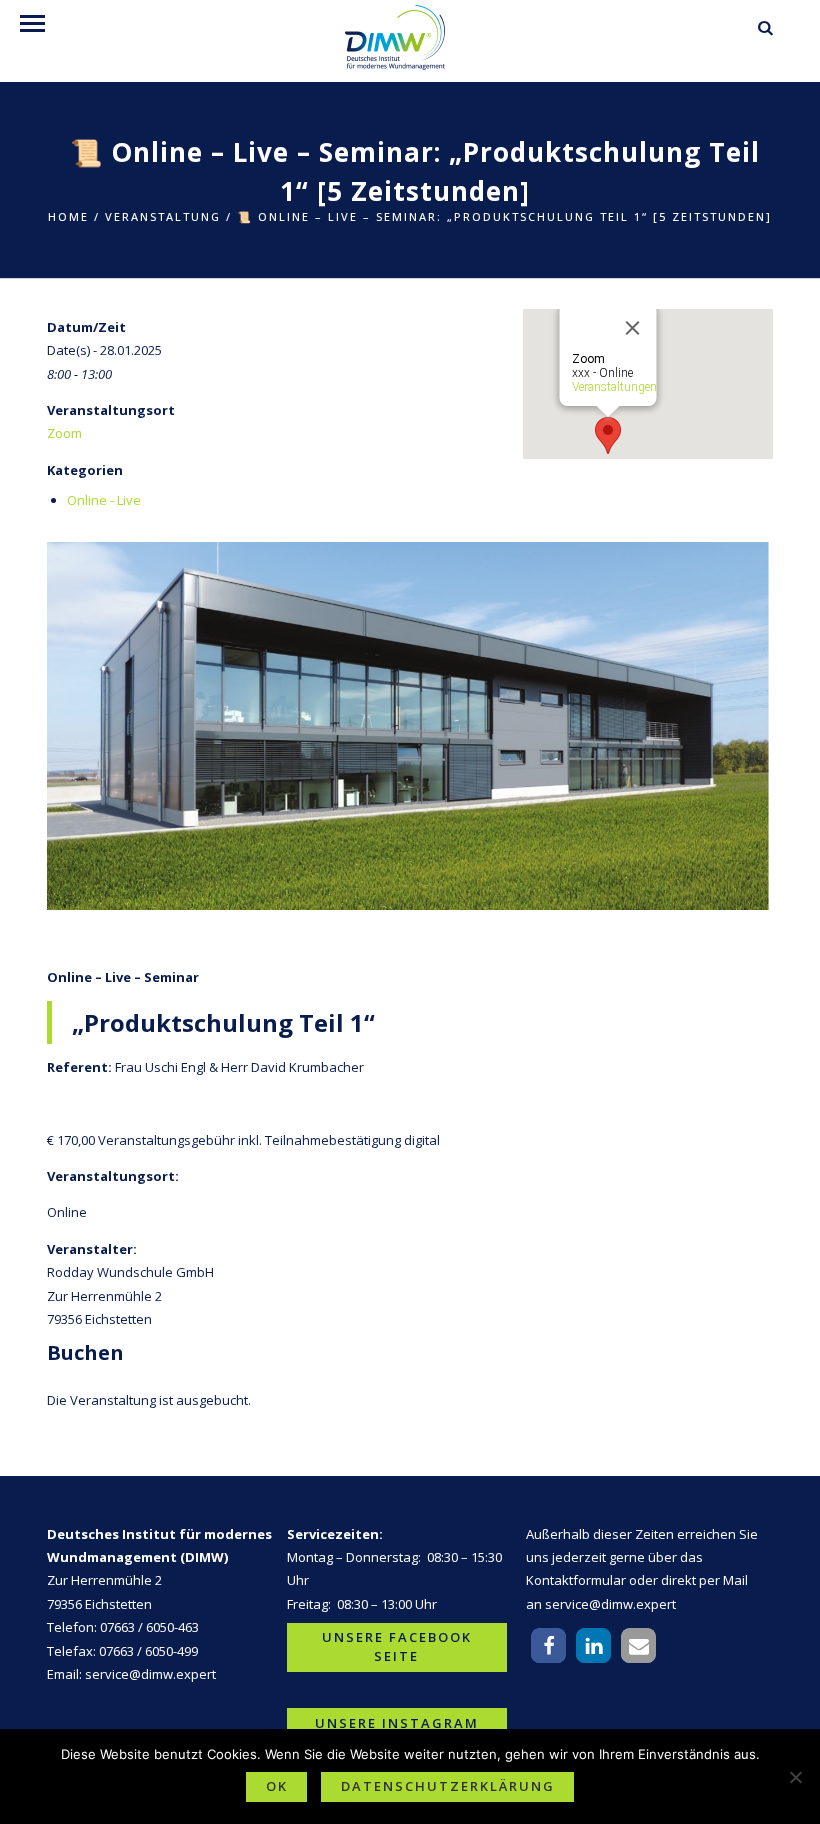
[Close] (633, 328)
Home (68, 216)
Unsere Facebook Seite (397, 1647)
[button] (548, 1645)
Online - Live (104, 500)
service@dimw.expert (150, 1674)
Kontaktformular (576, 1580)
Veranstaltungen (614, 387)
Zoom (64, 433)
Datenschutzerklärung (448, 1786)
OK (277, 1786)
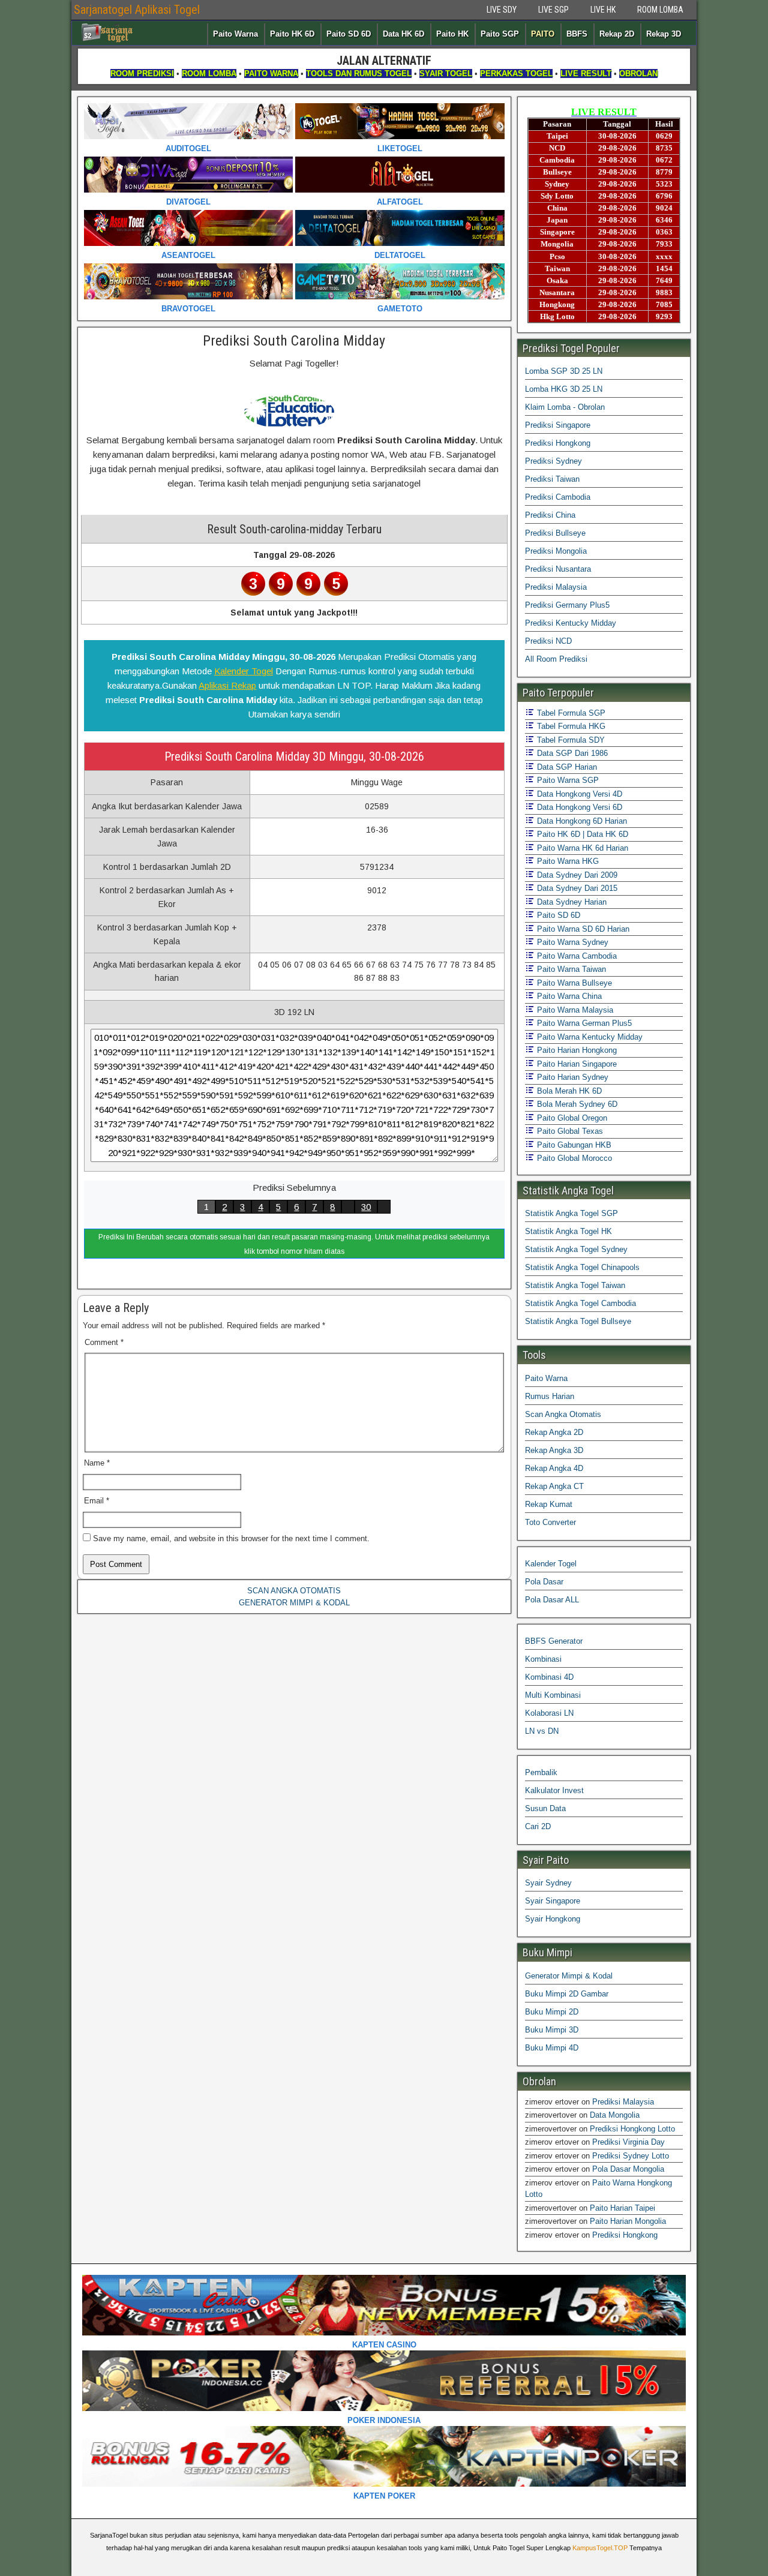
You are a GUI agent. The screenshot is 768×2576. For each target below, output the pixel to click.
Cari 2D (538, 1826)
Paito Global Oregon (571, 1117)
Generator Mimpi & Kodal (569, 1975)
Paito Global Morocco (573, 1158)
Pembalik (541, 1772)
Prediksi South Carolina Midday (294, 340)
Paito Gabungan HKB (573, 1144)
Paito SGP (500, 33)
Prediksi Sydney (553, 461)
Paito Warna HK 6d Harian (581, 847)
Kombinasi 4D (549, 1677)
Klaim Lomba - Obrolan (565, 407)
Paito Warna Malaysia (574, 1009)
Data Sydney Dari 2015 (576, 888)
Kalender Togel (243, 671)
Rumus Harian (549, 1396)
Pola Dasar (544, 1581)
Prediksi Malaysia (556, 587)
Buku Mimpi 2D (551, 2011)
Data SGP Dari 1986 (571, 753)
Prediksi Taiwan (552, 479)
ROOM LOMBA (660, 9)
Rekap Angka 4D (554, 1468)
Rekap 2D (616, 33)
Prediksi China (550, 515)
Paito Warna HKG (567, 861)
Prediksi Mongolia (556, 551)
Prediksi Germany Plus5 (567, 605)
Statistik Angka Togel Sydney (576, 1249)
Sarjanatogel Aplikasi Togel (137, 9)
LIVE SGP (553, 9)
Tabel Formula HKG (570, 726)
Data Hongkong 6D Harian (581, 820)
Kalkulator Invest (554, 1790)
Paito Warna (235, 33)
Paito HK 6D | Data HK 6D (581, 834)
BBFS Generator (554, 1641)
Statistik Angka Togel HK (568, 1231)
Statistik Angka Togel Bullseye (578, 1321)
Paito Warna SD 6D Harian (582, 928)
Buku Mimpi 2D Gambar (566, 1993)
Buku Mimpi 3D (551, 2029)
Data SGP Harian (566, 766)
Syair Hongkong (552, 1918)
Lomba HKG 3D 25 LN (563, 389)
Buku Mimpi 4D (551, 2047)
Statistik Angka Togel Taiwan (575, 1285)
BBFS (576, 33)
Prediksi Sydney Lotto (630, 2155)
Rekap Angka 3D (554, 1450)
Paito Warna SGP (567, 780)
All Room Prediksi (556, 658)
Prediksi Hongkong (557, 443)
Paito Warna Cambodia (576, 955)
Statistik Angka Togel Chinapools (582, 1267)
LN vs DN (542, 1731)
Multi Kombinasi (553, 1695)
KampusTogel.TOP (600, 2547)
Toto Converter (550, 1522)
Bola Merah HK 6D (568, 1090)
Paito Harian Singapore (576, 1063)
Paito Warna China (568, 996)
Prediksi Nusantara (558, 569)
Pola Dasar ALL (552, 1599)
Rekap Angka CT (554, 1486)
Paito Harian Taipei (622, 2207)
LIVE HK (603, 9)
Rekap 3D (663, 33)
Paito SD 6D (348, 33)
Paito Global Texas (569, 1131)
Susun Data (545, 1808)
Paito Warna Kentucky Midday (589, 1036)
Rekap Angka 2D (554, 1432)
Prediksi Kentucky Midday (570, 623)
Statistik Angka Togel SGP (571, 1213)
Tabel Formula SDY (570, 739)
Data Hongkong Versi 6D (578, 807)
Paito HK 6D (292, 33)
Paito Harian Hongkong (576, 1050)
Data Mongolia (615, 2114)
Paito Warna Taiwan (570, 969)
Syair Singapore (552, 1900)
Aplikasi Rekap (227, 685)
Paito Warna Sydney (571, 942)
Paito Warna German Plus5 (583, 1023)
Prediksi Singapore (557, 425)
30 (366, 1207)
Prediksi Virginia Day (628, 2141)
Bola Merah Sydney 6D (576, 1104)
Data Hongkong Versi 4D (578, 793)
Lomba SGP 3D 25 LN (563, 371)
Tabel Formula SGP (570, 712)
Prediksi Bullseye (555, 533)
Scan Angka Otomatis (563, 1414)
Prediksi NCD (548, 641)
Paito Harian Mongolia (628, 2221)
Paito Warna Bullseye (573, 982)
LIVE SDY (502, 9)
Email (96, 1500)
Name (97, 1462)
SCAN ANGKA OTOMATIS (294, 1590)
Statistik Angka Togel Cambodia (580, 1303)
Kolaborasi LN (549, 1713)
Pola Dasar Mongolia (628, 2168)
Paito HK (452, 33)
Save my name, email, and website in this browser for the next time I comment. (231, 1538)
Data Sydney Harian (571, 901)
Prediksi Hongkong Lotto (632, 2128)
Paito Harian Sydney (571, 1077)
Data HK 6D (403, 33)
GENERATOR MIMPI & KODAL (294, 1602)
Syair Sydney (548, 1882)
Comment (104, 1342)
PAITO (542, 33)
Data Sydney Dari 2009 (576, 874)
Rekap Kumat (548, 1504)
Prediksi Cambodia (557, 497)
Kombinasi (543, 1659)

=====

TASK BRIEF: Write out the material above exactly, and omit the pictures it holds.

TASK SOLUTION:
[Close] (633, 328)
Home (68, 216)
Unsere Facebook Seite (397, 1647)
[button] (548, 1645)
Online - Live (104, 500)
service@dimw.expert (150, 1674)
Kontaktformular (576, 1580)
Veranstaltungen (614, 387)
Zoom (64, 433)
Datenschutzerklärung (448, 1786)
OK (277, 1786)
You are a GUI agent. The screenshot is 768×2576. For each target below, output the pixel to click.
Cari 2D (538, 1826)
Paito Global Oregon (571, 1117)
Generator Mimpi & Kodal (569, 1975)
Paito Global Morocco (573, 1158)
Pembalik (541, 1772)
Prediksi South Carolina Midday (294, 340)
Paito Gabungan HKB (573, 1144)
Paito SGP (500, 33)
Prediksi Sydney (553, 461)
Paito Warna HK 6d Harian (581, 847)
Kombinasi 4D (549, 1677)
Klaim Lomba - Obrolan (565, 407)
Paito Warna Malaysia (574, 1009)
Data Sydney Dari 2015 (576, 888)
Kalender Togel (243, 671)
Rumus Harian (549, 1396)
Pola Dasar (544, 1581)
Prediksi Malaysia (556, 587)
Buku Mimpi 2D (551, 2011)
Data SGP Dari 1986 (571, 753)
Prediksi Taiwan (552, 479)
ROOM LOMBA (660, 9)
Rekap Angka 4D (554, 1468)
Rekap 2D (616, 33)
Prediksi China (550, 515)
Paito Warna HKG (567, 861)
Prediksi Mongolia (556, 551)
Prediksi Germany Plus5 (567, 605)
Statistik Angka Togel Sydney (576, 1249)
Sarjanatogel Aplikasi Togel (137, 9)
LIVE SGP (553, 9)
Tabel Formula HKG (570, 726)
Data Hongkong 6D Harian (581, 820)
Kalkulator Invest (554, 1790)
Paito Warna (235, 33)
Paito HK 6D | Data HK 6D (581, 834)
BBFS Generator (554, 1641)
Statistik Angka Togel HK (568, 1231)
Statistik Angka Togel Bullseye (578, 1321)
Paito Warna SD 6D Harian (582, 928)
Buku Mimpi 2D Gambar (566, 1993)
Buku Mimpi 3D (551, 2029)
Data SGP Harian (566, 766)
Syair Hongkong (552, 1918)
Lomba HKG 3D 25 LN (563, 389)
Buku Mimpi 4D (551, 2047)
Statistik Angka Togel Taiwan (575, 1285)
BBFS (576, 33)
Prediksi Sydney Lotto (630, 2155)
Rekap Angka 3D (554, 1450)
Paito Warna SGP (567, 780)
All Room Prediksi (556, 658)
Prediksi Hongkong (557, 443)
Paito Warna Cambodia (576, 955)
Statistik Angka Togel Chinapools (582, 1267)
LN vs DN (542, 1731)
Multi Kombinasi (553, 1695)
KampusTogel.TOP (600, 2547)
Toto Converter (550, 1522)
Bola Merah HK 6D (568, 1090)
Paito Harian Singapore (576, 1063)
Paito Warna China (568, 996)
Prediksi Nusantara (558, 569)
Pola Dasar ALL (552, 1599)
Rekap Angka CT (554, 1486)
Paito Harian Taipei (622, 2207)
LIVE HK (603, 9)
Rekap 3D (663, 33)
Paito SD 6D (348, 33)
Paito Global Texas (569, 1131)
Susun Data (545, 1808)
Paito Warna Kentucky Midday (589, 1036)
Rekap Angka 2D (554, 1432)
Prediksi Kentucky Midday (570, 623)
Statistik Angka Togel SGP (571, 1213)
Tabel Formula SDY (570, 739)
Data Hongkong Versi 6D (578, 807)
Paito HK 6D (292, 33)
Paito Harian Hongkong (576, 1050)
Data Mongolia (615, 2114)
Paito Warna Taiwan (570, 969)
Syair Singapore (552, 1900)
Aplikasi Rekap (227, 685)
Paito Warna Sydney (571, 942)
Paito Warna German Plus5 (583, 1023)
Prediksi Singapore (557, 425)
30 (366, 1207)
Prediksi Virginia Day (628, 2141)
Bola Merah Sydney 6D (576, 1104)
Data Hongkong Versi 4D (578, 793)
Lomba SGP 3D 25 LN (563, 371)
Tabel Formula SGP (570, 712)
Prediksi Bullseye (555, 533)
Scan Angka Otomatis (563, 1414)
Prediksi NCD (548, 641)
Paito Harian Mongolia (628, 2221)
Paito Warna Bullseye (573, 982)
LIVE SDY (502, 9)
Email (96, 1500)
Name (97, 1462)
SCAN ANGKA OTOMATIS (294, 1590)
Statistik Angka Togel Cambodia (580, 1303)
Kolaborasi LN (549, 1713)
Pola Dasar Mongolia (628, 2168)
Paito HK (452, 33)
Save my name, email, and website in this browser for the next time I comment. (231, 1538)
Data Sydney Harian (571, 901)
Prediksi Hongkong Lotto (632, 2128)
Paito Harian Sydney (571, 1077)
Data HK 6D (403, 33)
GENERATOR MIMPI & KODAL (294, 1602)
Syair Sydney (548, 1882)
Comment (104, 1342)
PAITO (542, 33)
Data Sydney Dari 2009 (576, 874)
Rekap Kumat (548, 1504)
Prediksi Cambodia (557, 497)
Kombinasi (543, 1659)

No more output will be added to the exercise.